Was sollte man beim gemeinsamen Immobilienkauf mit dem Partner beachten?

  Gesammelt von myLIFE team myHOME Juni 20, 2019 318

Wenn man zu zweit eine Immobilie erwirbt, sollten die Interessen beider Partner berücksichtigt werden. Bei verheirateten Paaren ist das Risiko beim Immobilienkauf gering. Doch wie sieht es bei unverheirateten Paaren aus? myLIFE hat sich dieser Frage für Sie gewidmet.

Élodie und Marco wohnen seit zwei Jahren in einer Mietwohnung und möchten nun den nächsten Schritt wagen: Sie möchten gemeinsam eine Immobilie erwerben. Doch was gilt es dabei zu beachten? Welche Vorsichtsmaßnahmen sollte man ergreifen, damit der Traum von Eigenheim nicht zum Albtraum wird?

Welche Immobilie soll gemeinsam gekauft werden?

Zunächst sollten sich die beiden Partner über ihre Wünsche einig sein. Dazu sollten sie die richtigen Fragen stellen und unter Berücksichtigung der individuellen Vorstellungen festlegen, welche Art von Immobilie sie suchen: Eher ein Haus oder eher eine Wohnung? In der Stadt oder lieber auf dem Land? Neu- oder Altbau? Renovierungsbedürftig oder nicht? Wie viele Zimmer? Bevor Élodie und Marco mit der Suche beginnen können, müssen sie sich einig werden – auch wenn das bedeutet, Kompromisse zu schließen und Abstriche in Kauf zu nehmen.

In dieser Phase sollte man auch entscheiden, wie groß das Budget ist und wie das Projekt finanziert werden soll. Welcher Betrag steht für die Investition zur Verfügung? Zahlt jeder Partner die gleiche Summe? Sollen beide Partner Eigentümer der Immobilie sein? Diese Aspekte müssen unbedingt geklärt werden, bevor ein Termin mit dem Kundenbetreuer bei der Bank vereinbart wird.

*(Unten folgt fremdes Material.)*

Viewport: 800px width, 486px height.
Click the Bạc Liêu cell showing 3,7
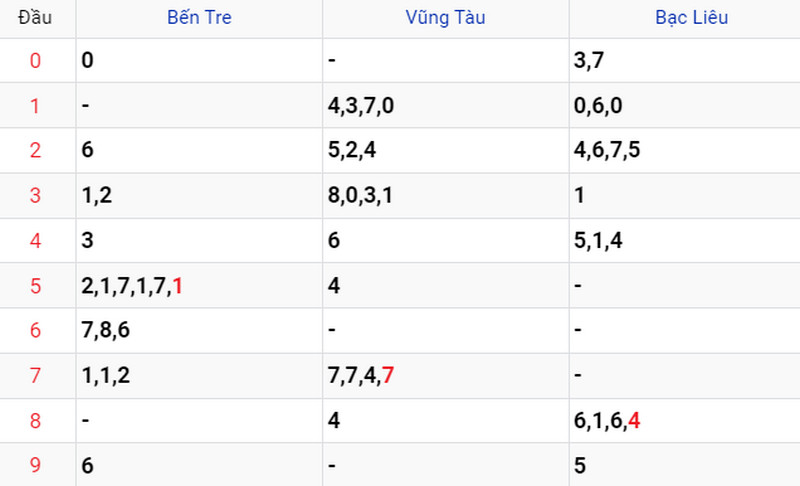pyautogui.click(x=684, y=61)
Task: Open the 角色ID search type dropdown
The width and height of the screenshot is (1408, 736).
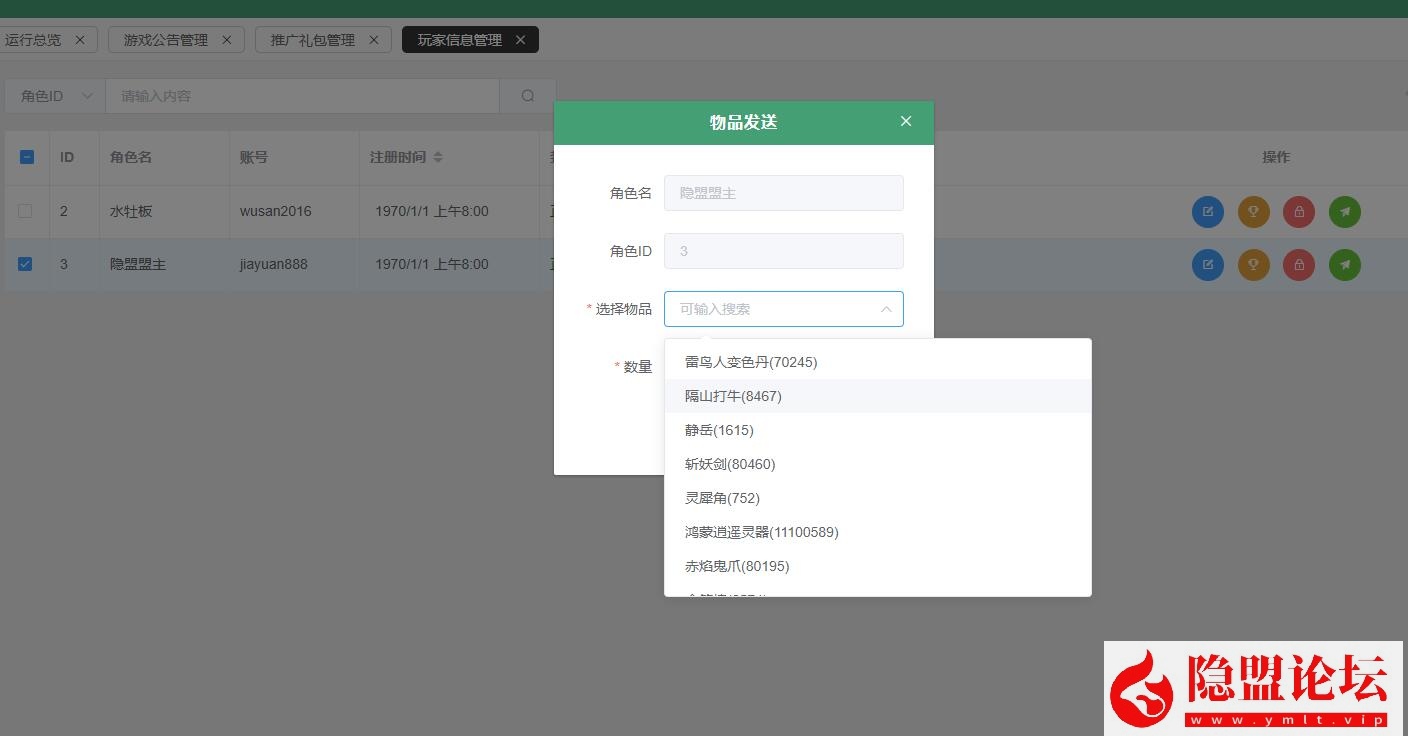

Banken bewerten gemeinsame Käufe positiv

In den meisten Fällen beurteilen Banken gemeinsame Immobilienprojekte von Partnern günstig. Denn die Finanzierungskapazitäten und das Eigenkapital sind größer, und die Risiken verteilen sich auf zwei Personen. Die Kreditkonditionen können daher unter Umständen weniger streng sein. Dies gilt vor allem dann, wenn Kundenbetreuer zusätzliche Dienstleistungen anbieten können, um das junge Paar bei künftigen Projekten zu unterstützen.

Élodie und Marco müssen sich allerdings bewusst sein, dass sich ihr Familienstand auf ihren bevorstehenden Kauf auswirkt.

Der Familienstand des Paares hat nicht nur direkte Auswirkungen auf den Immobilienkauf, sondern auch Folgen im Falle einer Trennung oder des Ablebens eines Partners.

Élodie und Marco sind unverheiratet und leben in wilder Ehe. Das hindert sie zwar nicht daran, ihr Immobilienprojekt zu realisieren, sie müssen den Kauf jedoch besonders gründlich planen, damit die Interessen beider geschützt sind. Denn der Familienstand des Paares hat nicht nur direkte Auswirkungen auf den Immobilienkauf, sondern auch Folgen im Falle einer Trennung oder des Ablebens eines Partners.

Verheiratete Paare

Es gibt drei eheliche Güterstände, die einen direkten Einfluss auf die Eigentumsverhältnisse einer Immobilie haben.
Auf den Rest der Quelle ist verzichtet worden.